I've also tried to set soft device placement = True
tf.config.set_soft_device_placement(True)
but that doesn't seem to have worked.
From the error log, it looks like MirroredStrategy has assigned the Embedding lookup operation to GPU (which is GPU incompatible and I can see why), and I was hoping that tf.config.set_soft_device_placement(True)
would have asked Tensorflow to use CPU instead but it feels like that's ignored.
Has anyone seen this problem before and know of a workaround?

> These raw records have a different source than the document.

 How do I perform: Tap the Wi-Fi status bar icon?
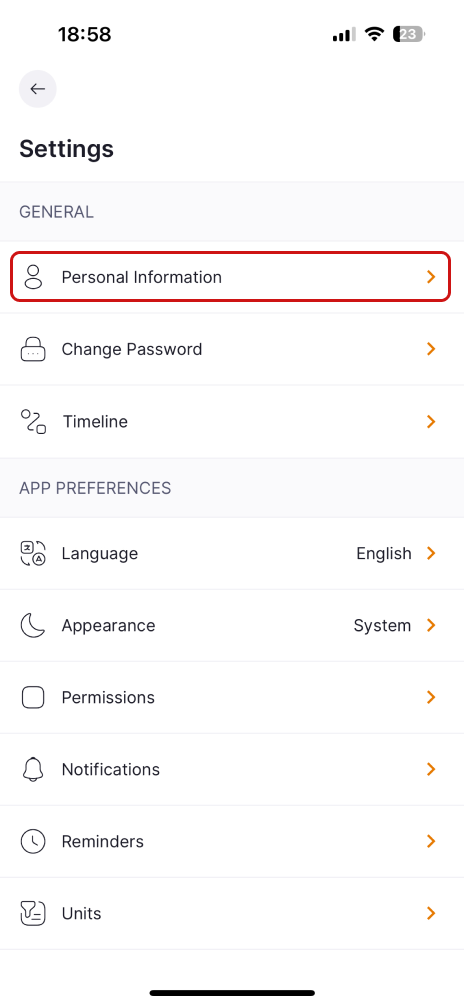pos(374,34)
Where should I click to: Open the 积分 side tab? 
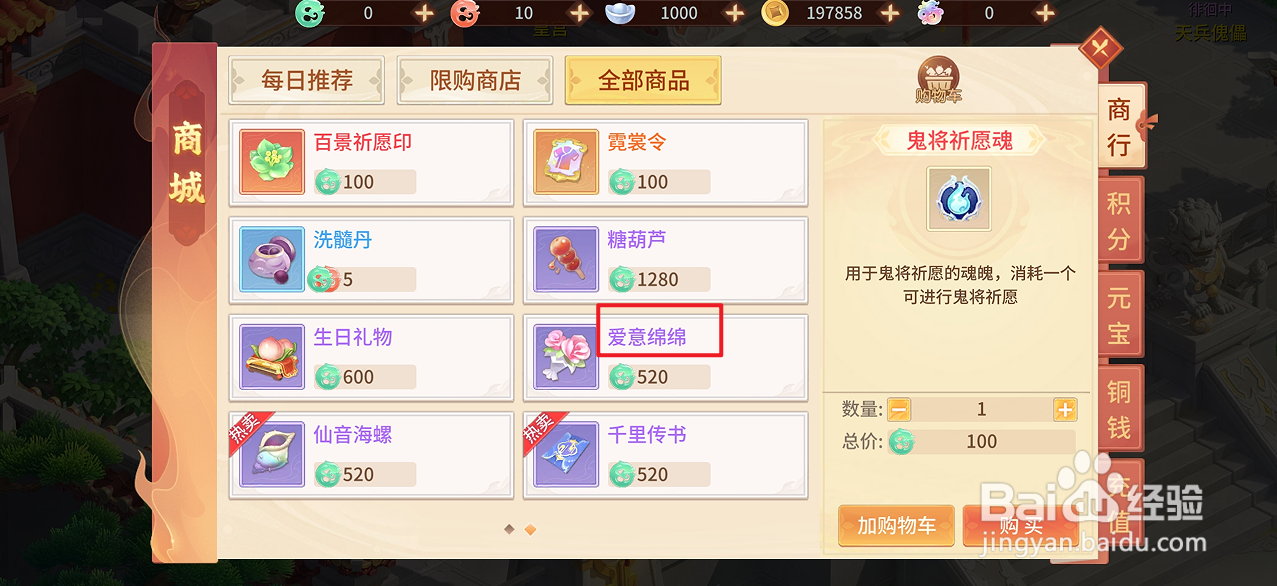[1119, 222]
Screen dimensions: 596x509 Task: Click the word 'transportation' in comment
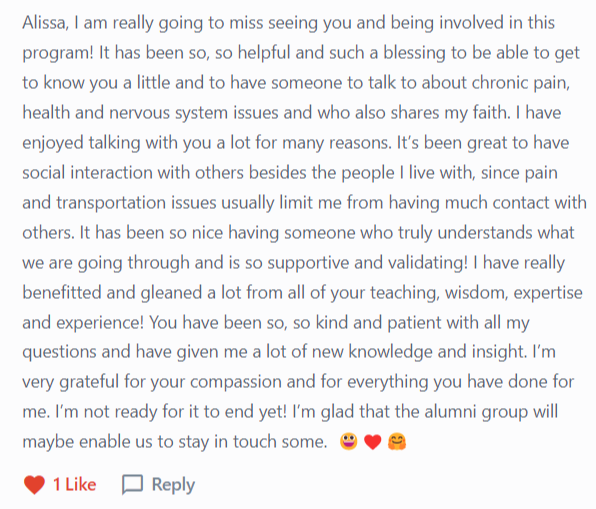111,203
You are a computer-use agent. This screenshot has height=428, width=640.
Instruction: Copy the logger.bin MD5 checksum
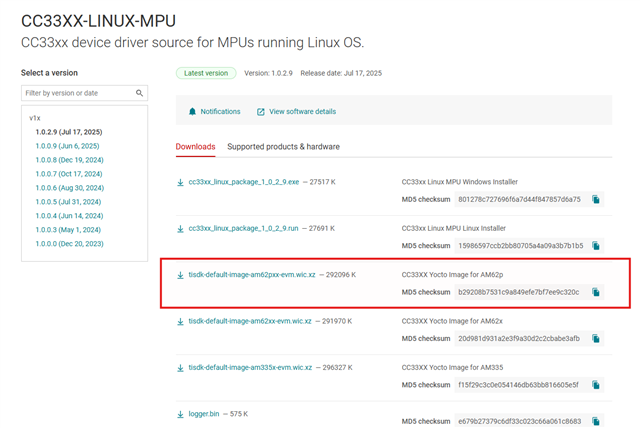[x=596, y=421]
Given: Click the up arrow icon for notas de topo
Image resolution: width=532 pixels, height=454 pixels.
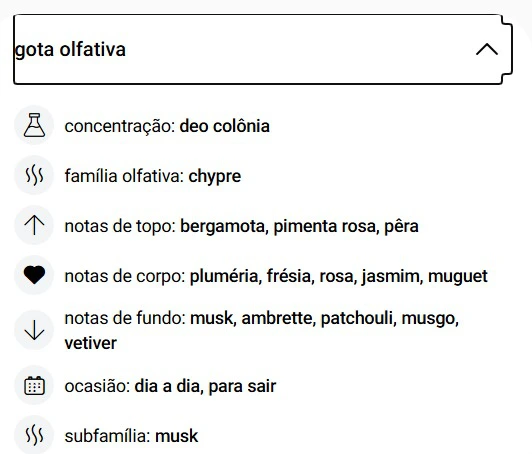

Found a similar issue for TF1.14
:
https://github.com/tensorflow/tensorflow/issues/31318
Looks like MirroredStrategy can't support training embedding layers using momentum-based optimisers.
Cloning the above notebook and using RMSprop (with momentum=0) seemed to work: https://colab.research.google.com/drive/13MXa8Q96M6uzlkK3K_M7vmQfclL59eRj?usp=sharing
I'll use RMSProp with no momentum for now until this issue is fixed. The error message certainly hasn't helped!